DATA TO USE —
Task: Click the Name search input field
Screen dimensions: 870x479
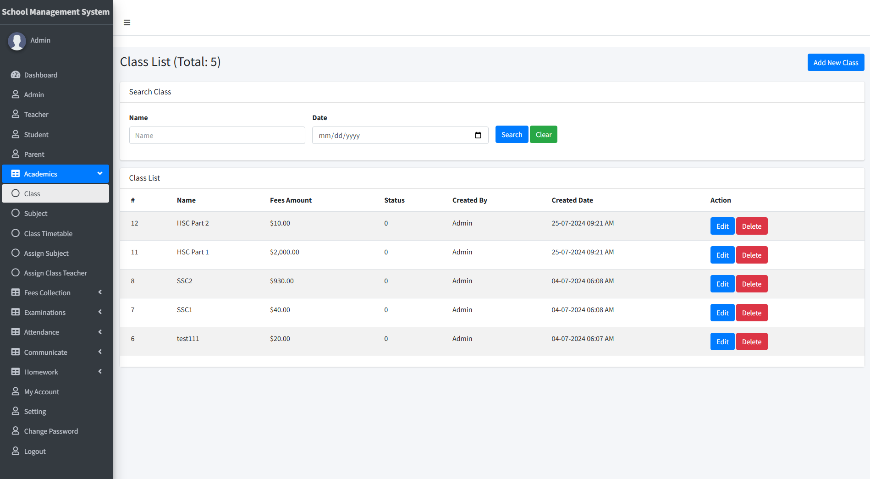Action: (x=217, y=135)
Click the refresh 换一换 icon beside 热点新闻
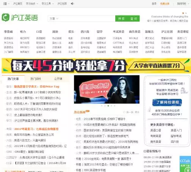Screen dimensions: 191x172 coord(124,112)
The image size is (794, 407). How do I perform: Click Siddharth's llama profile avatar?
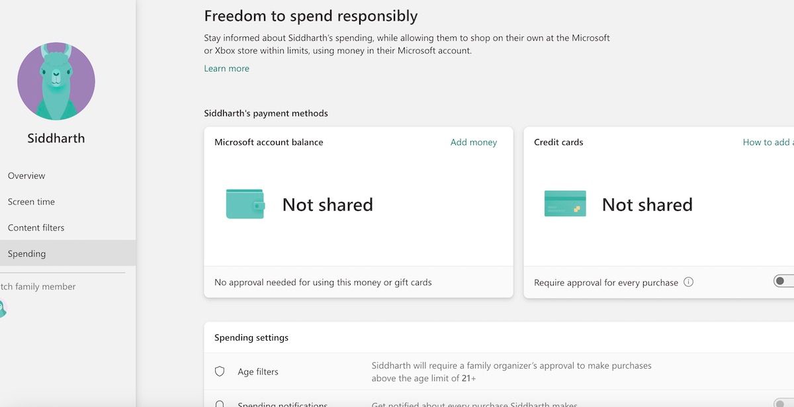[56, 81]
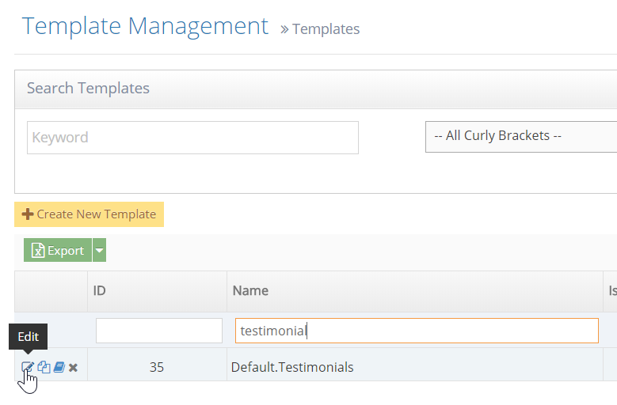This screenshot has height=405, width=617.
Task: Click the ID cell showing 35
Action: click(157, 367)
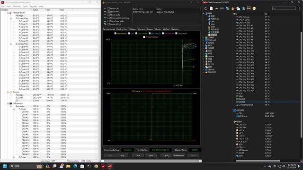Launch the flame System Stability Test icon
Viewport: 303px width, 170px height.
tap(233, 9)
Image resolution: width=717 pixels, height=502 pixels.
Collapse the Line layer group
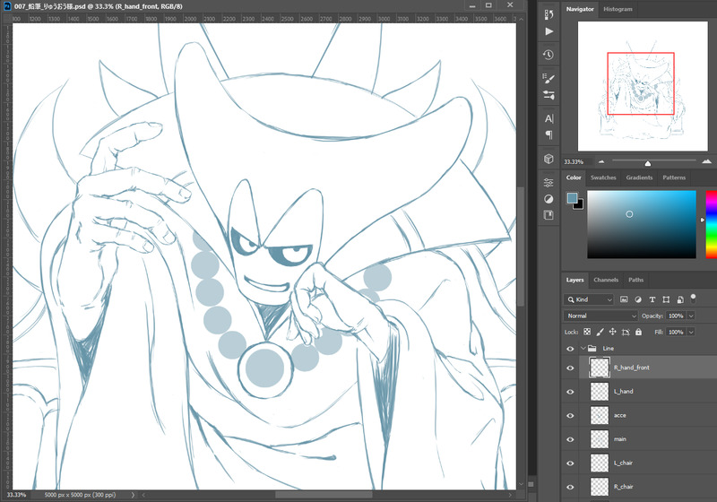584,348
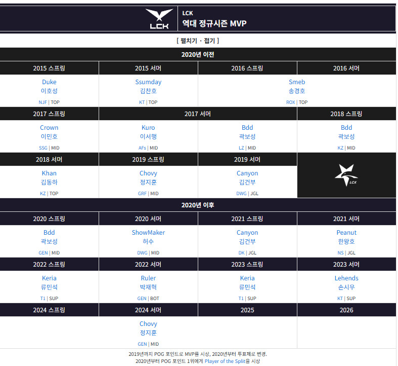The image size is (398, 366).
Task: Open the Ruler player link
Action: (148, 278)
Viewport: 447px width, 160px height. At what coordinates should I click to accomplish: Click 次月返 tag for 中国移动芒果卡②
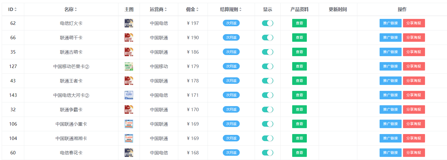[x=231, y=66]
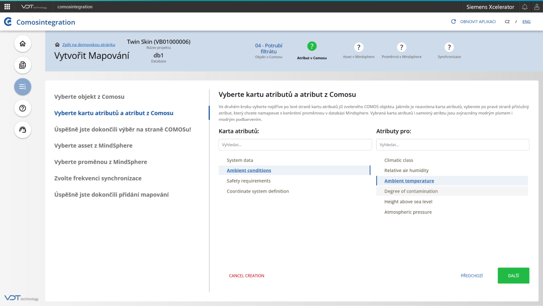Select the mapping list icon in the sidebar
543x306 pixels.
23,87
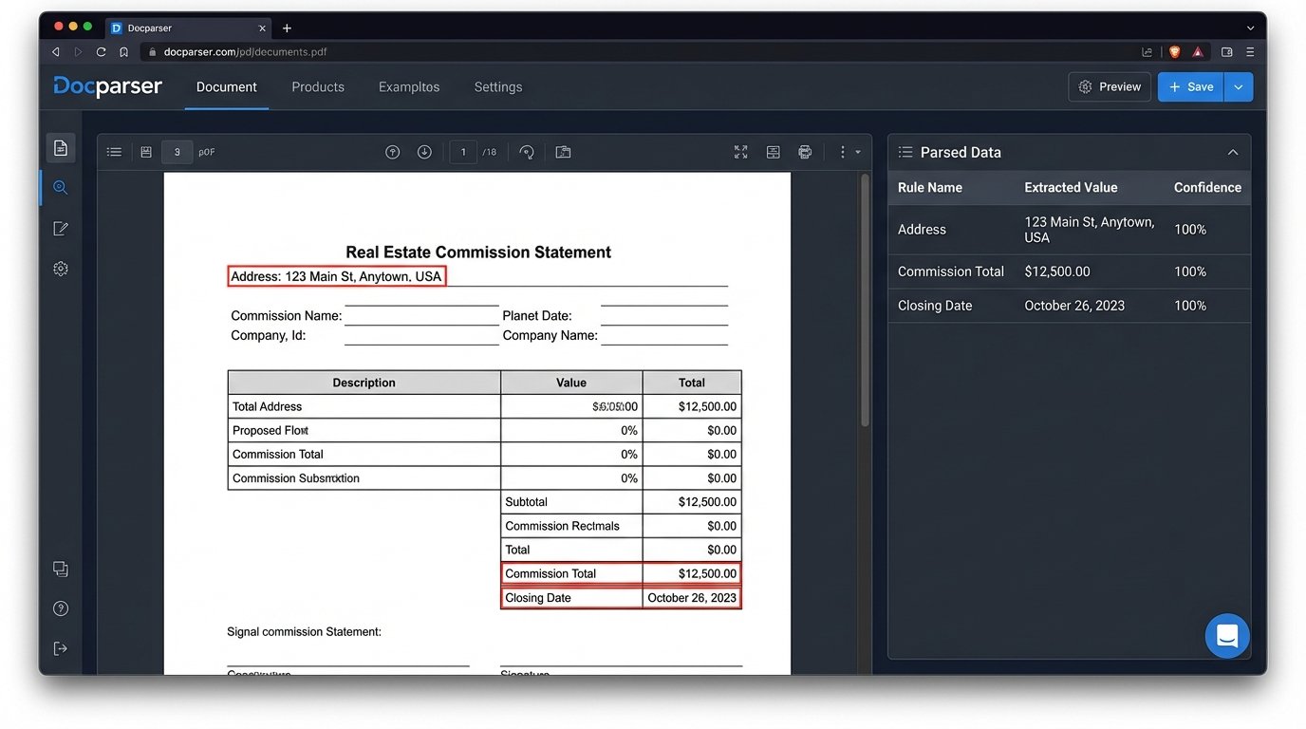The height and width of the screenshot is (729, 1306).
Task: Open the help question mark icon
Action: click(60, 608)
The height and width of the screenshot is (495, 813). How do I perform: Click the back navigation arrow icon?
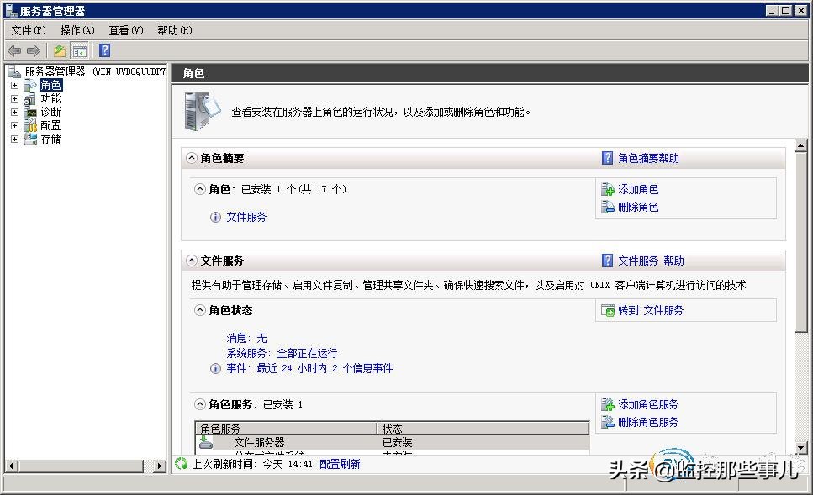coord(13,50)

TASK PROMPT — From the line with "The image size is (794, 407)." to the last line of the material, both inclusive, set down every line exactly and nothing else; omit pictures.

RESULT OF THIS TASK —
The image size is (794, 407). How do I perform: Click Siddharth's llama profile avatar?
[56, 81]
This screenshot has height=405, width=617.
Task: Click the ID cell showing 35
Action: click(157, 367)
Launch the flame System Stability Test icon
Viewport: 303px width, 170px height.
tap(233, 9)
Image resolution: width=717 pixels, height=502 pixels.
Collapse the Line layer group
584,348
The image size is (398, 366).
Task: Open the Ruler player link
Action: (148, 278)
Viewport: 447px width, 160px height. At what coordinates should I click to accomplish: Click 次月返 tag for 中国移动芒果卡②
[x=231, y=66]
Select the mapping list icon in the sidebar
543x306 pixels.
23,87
The height and width of the screenshot is (729, 1306).
Task: Open the help question mark icon
Action: click(60, 608)
The height and width of the screenshot is (495, 813). How do I perform: Click the back navigation arrow icon?
coord(13,50)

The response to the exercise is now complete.